→ Prompt A
Answer these questions about the passage on the inherited pain patient:
(i) What does the passage say change is?
(ii) What lab test does it name as an example?
(iii) What does it call a myth?
→ Prompt B
Repeat the passage on the inherited pain patient word for word from "Ideally, a medical" up to and including "staying the course.".
→ Prompt C
In one to three sentences, explain why the passage on the inherited pain patient calls this patient one of the greatest challenges in medicine.

| One-Minute Clinician

The Challenges of the Inherited Pain Patient on Polypharmacy

The inherited pain patient is really one of our greatest challenges in medicine because even if their pattern of pharmacotherapy is irrational, the vast majority only got there with the help of a physician, and I think we owe a special duty of care to patients who have iatrogenetically come to harm. Then unfortunately, many patients find that the physicians who are charged with taking care of them are either ill-equipped or unwilling to address the problem with anything other than simply discontinuation of the drug. Change is a process. Notwithstanding what Howard said, if you have something that’s either what you would do or what you can live with for a period of time, giving the patient that opportunity to develop a relationship with you can make the difference between success and failure.

Ideally, a medical record should allow a knowledgeable individual to review it and come to a reasonable conclusion as to what you did and why you did it. There should always be a logical reason for dose increases, dose reductions, why you’ve ordered in a lab test such as a urine drug screen, what information you obtain from it, and ultimately, what course correction, if any, that you felt was necessary including staying the course.

One of the things to remember about opioid tapers or medication tapers in general is if they’re drugs which are agonist in quality, in nature, they are likely to produce some degree of physical withdrawal. In some cases, it’ll be greater or lesser depending on the individual in their past experience; but it’s a myth that if you go slow enough, you can eliminate withdrawal in everybody. The reality is you can mitigate withdrawal. You can certainly worsen it by a poorly thought through taper, but if your goal is to get off the medication, then it should be kept in mind as you adjust your taper in order to be sensitive to the fact that the patient needs time to neuro-adapt. The brain is expected to adapt to the lower medication level, but it shouldn’t be so long a process as to extend the misery needlessly.

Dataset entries
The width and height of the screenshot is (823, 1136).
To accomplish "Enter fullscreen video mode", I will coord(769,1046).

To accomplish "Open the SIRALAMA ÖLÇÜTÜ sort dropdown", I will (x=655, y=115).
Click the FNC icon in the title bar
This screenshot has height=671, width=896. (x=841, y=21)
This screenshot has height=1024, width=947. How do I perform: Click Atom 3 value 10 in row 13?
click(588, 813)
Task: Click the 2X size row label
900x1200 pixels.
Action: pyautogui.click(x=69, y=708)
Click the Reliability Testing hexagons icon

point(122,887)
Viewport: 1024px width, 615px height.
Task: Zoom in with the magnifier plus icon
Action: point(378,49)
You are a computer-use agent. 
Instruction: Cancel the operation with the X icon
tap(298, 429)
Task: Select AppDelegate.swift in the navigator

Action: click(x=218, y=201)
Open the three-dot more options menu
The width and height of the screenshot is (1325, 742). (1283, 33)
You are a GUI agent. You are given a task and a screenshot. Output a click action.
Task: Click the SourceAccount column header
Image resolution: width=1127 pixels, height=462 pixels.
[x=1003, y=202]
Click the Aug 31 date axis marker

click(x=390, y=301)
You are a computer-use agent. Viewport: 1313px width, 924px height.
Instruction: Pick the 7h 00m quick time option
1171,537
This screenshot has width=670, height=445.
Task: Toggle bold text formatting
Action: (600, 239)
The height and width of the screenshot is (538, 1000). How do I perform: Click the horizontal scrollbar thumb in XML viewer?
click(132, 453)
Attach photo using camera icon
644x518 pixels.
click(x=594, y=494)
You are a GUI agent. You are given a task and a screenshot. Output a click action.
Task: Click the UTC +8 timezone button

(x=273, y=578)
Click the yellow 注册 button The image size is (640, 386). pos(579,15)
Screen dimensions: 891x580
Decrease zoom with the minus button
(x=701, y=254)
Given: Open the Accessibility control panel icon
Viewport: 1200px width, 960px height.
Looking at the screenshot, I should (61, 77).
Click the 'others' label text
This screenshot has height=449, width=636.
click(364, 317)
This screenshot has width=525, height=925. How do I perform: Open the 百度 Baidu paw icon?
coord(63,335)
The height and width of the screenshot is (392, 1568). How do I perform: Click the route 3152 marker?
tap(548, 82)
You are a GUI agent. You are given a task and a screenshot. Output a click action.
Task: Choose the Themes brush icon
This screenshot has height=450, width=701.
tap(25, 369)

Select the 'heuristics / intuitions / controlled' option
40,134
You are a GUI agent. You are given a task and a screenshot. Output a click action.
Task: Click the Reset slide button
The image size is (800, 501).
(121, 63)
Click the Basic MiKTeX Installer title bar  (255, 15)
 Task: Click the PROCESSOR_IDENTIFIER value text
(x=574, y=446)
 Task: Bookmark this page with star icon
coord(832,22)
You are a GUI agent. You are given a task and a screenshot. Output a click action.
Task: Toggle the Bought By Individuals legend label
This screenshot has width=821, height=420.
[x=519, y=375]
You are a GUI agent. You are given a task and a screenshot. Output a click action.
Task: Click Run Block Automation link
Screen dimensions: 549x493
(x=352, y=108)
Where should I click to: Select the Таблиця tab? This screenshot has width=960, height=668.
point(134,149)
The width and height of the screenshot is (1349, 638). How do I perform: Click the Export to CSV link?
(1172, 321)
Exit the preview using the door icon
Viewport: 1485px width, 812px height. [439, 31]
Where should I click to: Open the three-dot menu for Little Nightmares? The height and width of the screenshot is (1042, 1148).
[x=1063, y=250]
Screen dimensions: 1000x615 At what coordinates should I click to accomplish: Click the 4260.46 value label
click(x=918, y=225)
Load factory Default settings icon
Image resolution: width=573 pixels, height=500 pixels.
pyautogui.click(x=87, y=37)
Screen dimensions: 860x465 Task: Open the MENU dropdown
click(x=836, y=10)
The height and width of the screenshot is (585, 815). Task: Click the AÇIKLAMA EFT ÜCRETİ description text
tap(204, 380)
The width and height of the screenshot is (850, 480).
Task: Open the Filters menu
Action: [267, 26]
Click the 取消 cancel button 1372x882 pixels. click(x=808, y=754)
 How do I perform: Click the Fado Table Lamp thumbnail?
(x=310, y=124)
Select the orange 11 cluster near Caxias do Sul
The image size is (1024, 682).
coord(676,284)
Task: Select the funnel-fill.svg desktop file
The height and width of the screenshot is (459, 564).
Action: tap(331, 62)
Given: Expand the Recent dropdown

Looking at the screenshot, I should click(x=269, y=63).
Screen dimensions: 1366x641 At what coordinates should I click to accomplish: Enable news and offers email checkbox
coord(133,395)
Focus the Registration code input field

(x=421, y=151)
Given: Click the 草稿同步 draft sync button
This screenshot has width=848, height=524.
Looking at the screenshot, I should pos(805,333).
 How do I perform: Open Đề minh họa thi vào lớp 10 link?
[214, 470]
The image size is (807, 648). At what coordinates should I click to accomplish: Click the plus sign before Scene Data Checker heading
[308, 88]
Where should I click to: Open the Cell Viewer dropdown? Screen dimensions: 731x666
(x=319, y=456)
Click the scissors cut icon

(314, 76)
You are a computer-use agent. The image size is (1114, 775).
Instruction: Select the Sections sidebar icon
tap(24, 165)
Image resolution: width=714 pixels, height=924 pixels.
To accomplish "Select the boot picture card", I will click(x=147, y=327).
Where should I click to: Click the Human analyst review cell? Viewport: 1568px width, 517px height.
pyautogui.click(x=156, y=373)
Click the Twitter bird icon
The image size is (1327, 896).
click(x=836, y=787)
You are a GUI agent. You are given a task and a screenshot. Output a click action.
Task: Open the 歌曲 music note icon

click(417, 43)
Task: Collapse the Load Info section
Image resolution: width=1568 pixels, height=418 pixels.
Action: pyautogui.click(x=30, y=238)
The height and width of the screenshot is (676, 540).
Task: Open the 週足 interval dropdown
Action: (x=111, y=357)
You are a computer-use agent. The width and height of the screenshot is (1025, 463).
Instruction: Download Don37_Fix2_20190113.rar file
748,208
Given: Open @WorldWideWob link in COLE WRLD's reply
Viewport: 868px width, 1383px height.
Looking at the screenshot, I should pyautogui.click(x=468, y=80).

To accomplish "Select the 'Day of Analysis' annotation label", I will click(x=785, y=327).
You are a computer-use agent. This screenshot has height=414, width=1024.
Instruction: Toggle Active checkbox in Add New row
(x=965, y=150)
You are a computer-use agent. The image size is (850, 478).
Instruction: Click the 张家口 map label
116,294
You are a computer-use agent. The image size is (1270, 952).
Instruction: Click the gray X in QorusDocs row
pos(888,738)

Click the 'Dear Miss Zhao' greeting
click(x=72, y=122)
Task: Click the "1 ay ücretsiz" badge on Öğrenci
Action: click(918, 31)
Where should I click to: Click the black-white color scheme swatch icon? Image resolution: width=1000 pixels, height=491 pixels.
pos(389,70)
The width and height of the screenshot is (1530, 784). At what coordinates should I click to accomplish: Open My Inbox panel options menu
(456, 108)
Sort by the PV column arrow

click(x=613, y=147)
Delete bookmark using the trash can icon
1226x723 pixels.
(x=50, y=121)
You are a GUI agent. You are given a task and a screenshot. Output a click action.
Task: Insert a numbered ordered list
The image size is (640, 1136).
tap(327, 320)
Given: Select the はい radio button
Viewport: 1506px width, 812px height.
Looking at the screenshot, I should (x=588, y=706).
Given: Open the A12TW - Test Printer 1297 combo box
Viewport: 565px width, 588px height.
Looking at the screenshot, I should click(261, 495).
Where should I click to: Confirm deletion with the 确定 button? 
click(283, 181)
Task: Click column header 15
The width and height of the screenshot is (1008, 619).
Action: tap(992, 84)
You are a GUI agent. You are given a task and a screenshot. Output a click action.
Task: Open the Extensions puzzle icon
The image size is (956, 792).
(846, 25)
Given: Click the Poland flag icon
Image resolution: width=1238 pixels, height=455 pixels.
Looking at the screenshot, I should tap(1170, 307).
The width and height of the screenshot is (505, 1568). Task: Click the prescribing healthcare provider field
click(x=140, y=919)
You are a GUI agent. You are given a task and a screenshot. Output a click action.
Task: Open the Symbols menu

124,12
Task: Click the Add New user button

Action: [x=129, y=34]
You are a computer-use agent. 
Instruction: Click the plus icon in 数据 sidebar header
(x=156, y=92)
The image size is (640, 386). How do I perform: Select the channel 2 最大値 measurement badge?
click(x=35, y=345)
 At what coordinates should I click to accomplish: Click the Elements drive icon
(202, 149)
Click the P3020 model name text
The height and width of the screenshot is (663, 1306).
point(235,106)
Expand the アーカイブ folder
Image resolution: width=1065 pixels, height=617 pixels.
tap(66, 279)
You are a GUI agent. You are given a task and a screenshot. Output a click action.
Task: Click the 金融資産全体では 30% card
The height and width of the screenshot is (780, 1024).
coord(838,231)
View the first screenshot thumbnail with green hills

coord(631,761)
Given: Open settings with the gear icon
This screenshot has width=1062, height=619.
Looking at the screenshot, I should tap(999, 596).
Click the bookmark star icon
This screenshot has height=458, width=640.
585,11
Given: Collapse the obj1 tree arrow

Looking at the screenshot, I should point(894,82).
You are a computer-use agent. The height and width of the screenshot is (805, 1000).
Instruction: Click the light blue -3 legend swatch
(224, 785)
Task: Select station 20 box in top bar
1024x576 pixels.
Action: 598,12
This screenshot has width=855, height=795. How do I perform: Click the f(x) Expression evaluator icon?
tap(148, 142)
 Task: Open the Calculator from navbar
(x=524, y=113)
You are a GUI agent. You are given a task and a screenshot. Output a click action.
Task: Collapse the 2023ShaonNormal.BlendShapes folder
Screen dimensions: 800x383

→ Task output A
(i) Change is a process.
(ii) A urine drug screen.
(iii) The idea that if you go slow enough, you can eliminate withdrawal in everybody.

→ Task output B
Ideally, a medical record should allow a knowledgeable individual to review it and come to a reasonable conclusion as to what you did and why you did it. There should always be a logical reason for dose increases, dose reductions, why you’ve ordered in a lab test such as a urine drug screen, what information you obtain from it, and ultimately, what course correction, if any, that you felt was necessary including staying the course.

→ Task output C
Even when these patients' pattern of pharmacotherapy is irrational, the vast majority got there only with a physician's help. The speaker believes physicians owe a special duty of care to patients who have come to harm this way.